Religion and the sanctity of human life
The spate of religious-inspired violence and gruesome murder in Nigeria of late belie the lofty ideal of religion being not only a very personal matter between man and his creator, but also a way of canvassing peaceful co-existence.
With three fatal incidents coming within six weeks across the country, this ideal has virtually been rendered invalid, particularly as no one has been brought to book if only to deter prospective other violators.
For a professed secular or multi-religious country, killing on religious grounds, in a manner circumventing the law or the constitution, is an ill wind that will wither the tiny existing knot holding the country together.
In recent times in Nigeria, people have been lynched and burnt to death for alleged blasphemy starting with Sokoto State where Deborah Samuel was mobbed and burnt to death by a motley crowd of religious zealots who accused her of blasphemy against Prophet Mohammed. This happened in a tertiary school, Shehu Shagari College of Education, Sokoto, an incident that simply adds to the long list of similar incidents in Nigeria.

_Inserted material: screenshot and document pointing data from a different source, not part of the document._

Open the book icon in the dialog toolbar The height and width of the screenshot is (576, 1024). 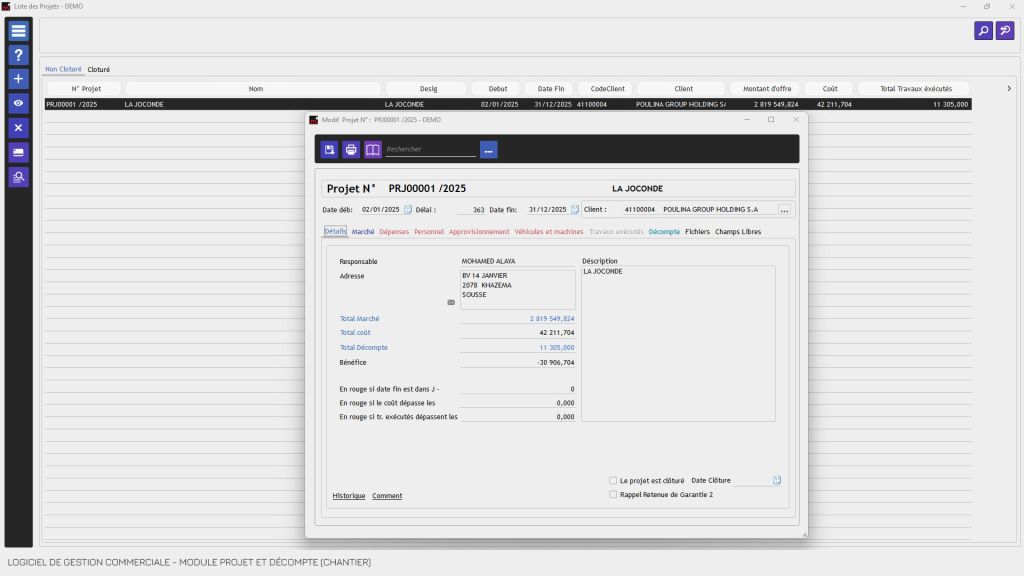373,150
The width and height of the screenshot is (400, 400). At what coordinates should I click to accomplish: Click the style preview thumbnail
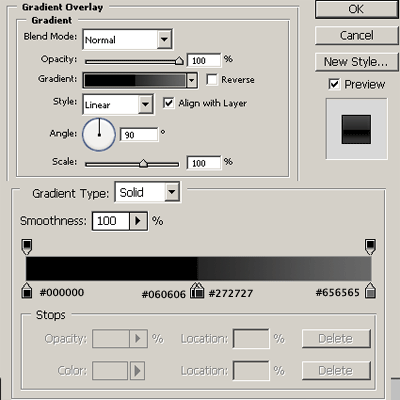356,129
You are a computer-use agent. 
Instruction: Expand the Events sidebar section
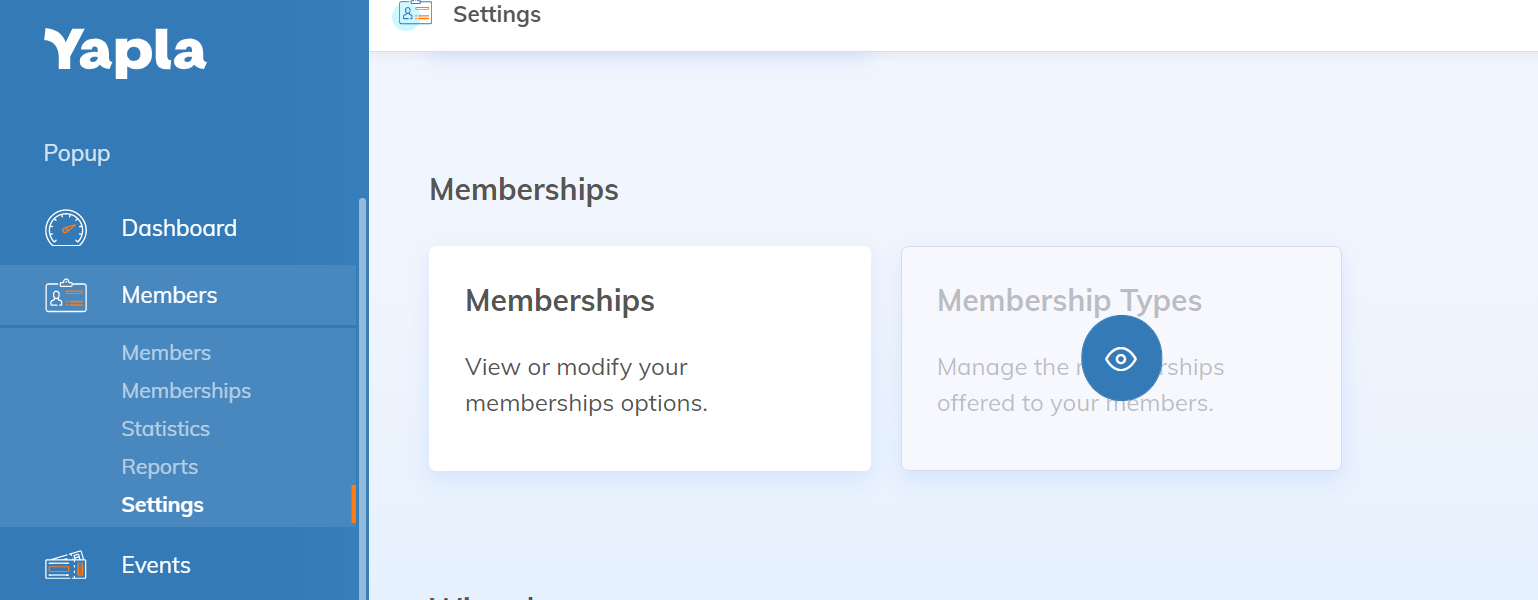click(x=156, y=566)
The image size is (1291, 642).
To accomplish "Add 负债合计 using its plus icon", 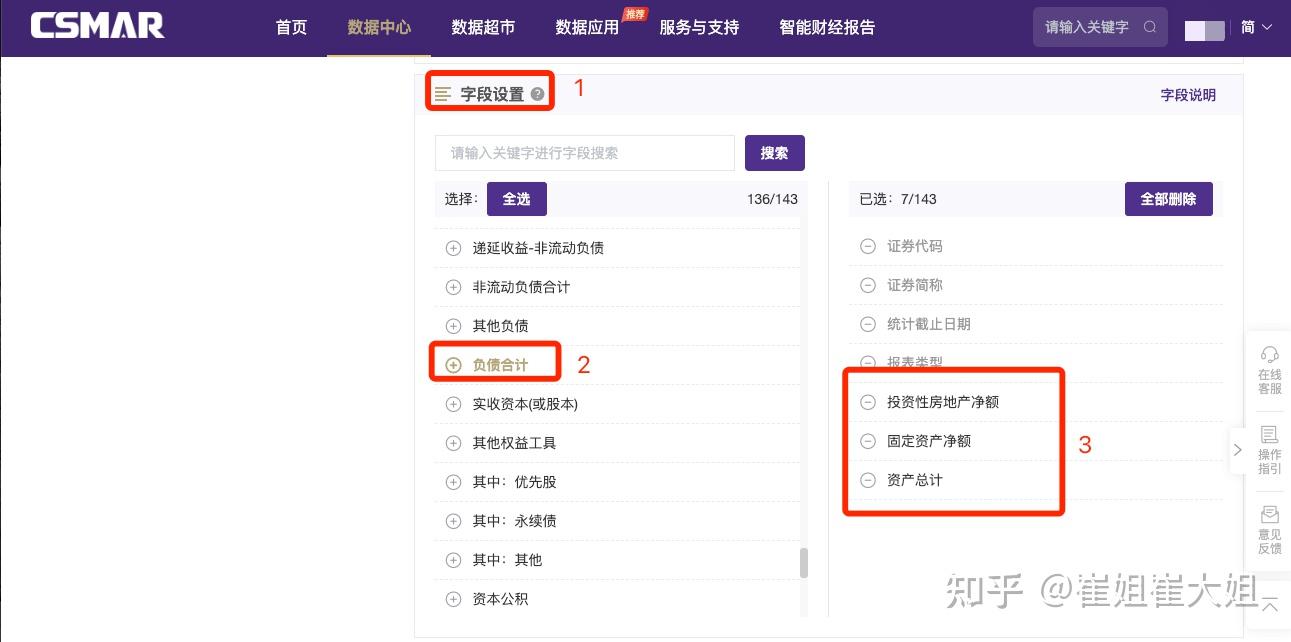I will 453,364.
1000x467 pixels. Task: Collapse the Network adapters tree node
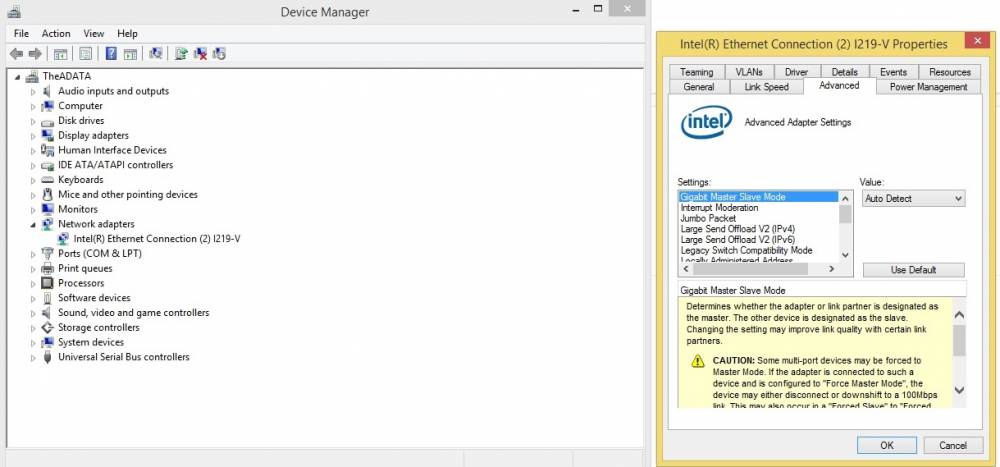33,225
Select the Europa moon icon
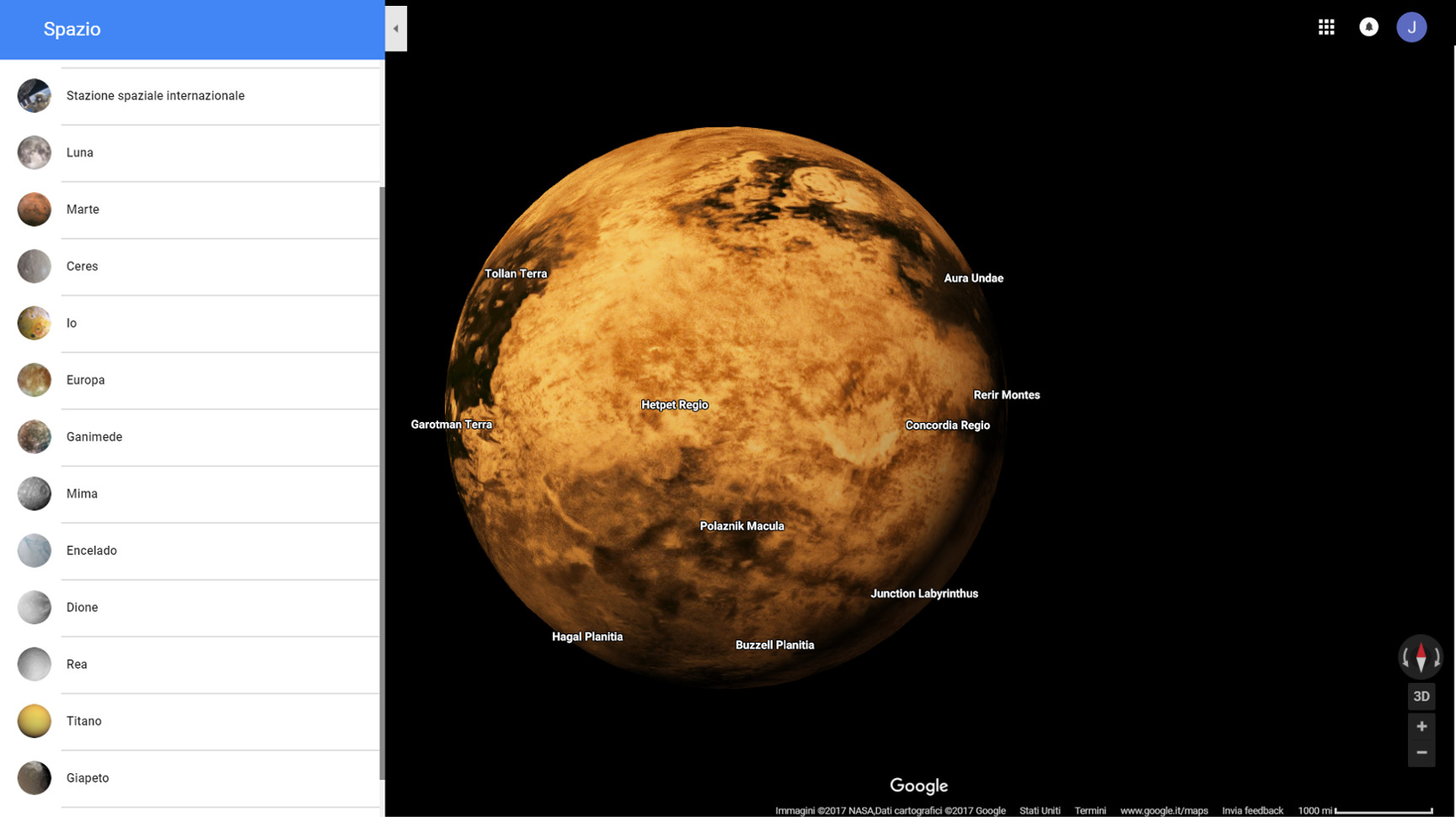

And before the dust of the extrajudicial murder settled, a security guard was set ablaze for alleged blasphemy in Lugbe area of the Federal Capital Territory, signposting that religious extremism has crept into the nation’s capital.
According to the Spokesperson of the police, DSP Josephine Adeh, Ahmad Usman, a 30-year- old member of the local vigilance group around Tipper Garage at the Federal Housing Estate in Lugbe area of the FCT got into an argument with a cleric (Malam), whose name is yet unknown from the same area. The heated argument degenerated into an outbreak of violence that led to the murder and setting ablaze of Ahmad Usman by the enraged mob allegedly mobilised by the clergy, numbering about 200.
The Commissioner of Police CP Babaji Sunday, while warning against the indiscriminate act of self-help in obtaining justice known as jungle justice, said adequate sanctions would be meted on subscribers of this crude and dastardly act. The police later announced the arrest of 15 suspects fingered in the killing and burning
Just days apart in Lagos, there was a report of a sex worker who was lynched and burnt for possessing the Holy Quran while practising that trade. The action was allegedly instigated by her client with whom she had a disagreement. The incident happened in the Alaba Rago in the Ojo Local Government of Lagos State where Hannah Aliu plied her trade. According to the police, three people have been arrested while the investigation is still ongoing on the circumstances. However, it is a fact that jungle justice has been carried out on a fellow human beings.
It is an irony of immense proportion that man should lose his life because of religion which promises to take care of man even beyond the earthly life. Religion, in a sense, is man’s attempt to understand his creator and the purpose of his sojourn on this earthly plain. Most religions preach peace, harmony, respect for the sanctity of life and joyous life hereafter. To them life is inviolable.
These extra-judicial deaths point to the decreasing value of human life in contemporary Nigeria. The need to rein in these marauders and enthrone the dignity of life has become imperative. We cannot continue on this deadly path.
Religion has featured prominently as the main cause of some of these deaths but religion is not the problem. The problem lies with those who weaponise religion for selfish interests such as power-mongering. They pose as defenders of the faith but are only interested in instrumentalising the faith to achieve prominence and power. Their machinations are helped by mass ignorance and widespread pauperisation of the people.
In this circumstance, genuine religious leaders must rise up to educate their adherents on tolerance and the need to respect the rights of others to freely worship their own way. They must intensify education on the sanctity of human life and the dignity of man. They must also be educated on respect for constituted authorities and more importantly on the fact that no citizen has the right to kill another citizen.
What happened to past perpetrators? That is a question that agitates the minds of right-thinking citizens. What has been happening so far is a rash of condemnatory speeches from the authorities and bland assurances that the culprits would be brought to book. Justice must not only be done but must be seen to have been done. Nigerians want to see culprits being apprehended, tried and punished according to the law of the land. This will not only serve as deterrence to would-be perpetrators but engender confidence and cooperation of citizens. But a situation where only initial statements of the custodians of law and order are all the citizens hear without subsequent trial and convictions is a subtle encouragement to would-be perpetrators. There is a widespread suspicion that the perpetrators get released when the righteous indignation dies down. This cycle of impunity must end.
But the greatest blame should go to the government both at the centre and the other tiers. It bears repeating that the primary purpose of government is to ensure the security and welfare of the people at all times.
Governments have failed the people in this regard. Good governance that will deliver the greatest good to the greater majority of the people is what is needed to stem the tide of wanton killings.
Food security, good infrastructural facilities and a general sense of belonging for all citizens are the basic ingredients of good governance. It has become continuously elusive in Nigeria, hence the parlous state of things.
Nigerian politicians are busy thinking of the 2023 elections but how many are thinking of real positive changes in the polity as required of true statesmen? The situation now is akin to Nero fiddling away while Rome burns.
To get Nigeria back on track, the sanctity of human life must be enthroned by all.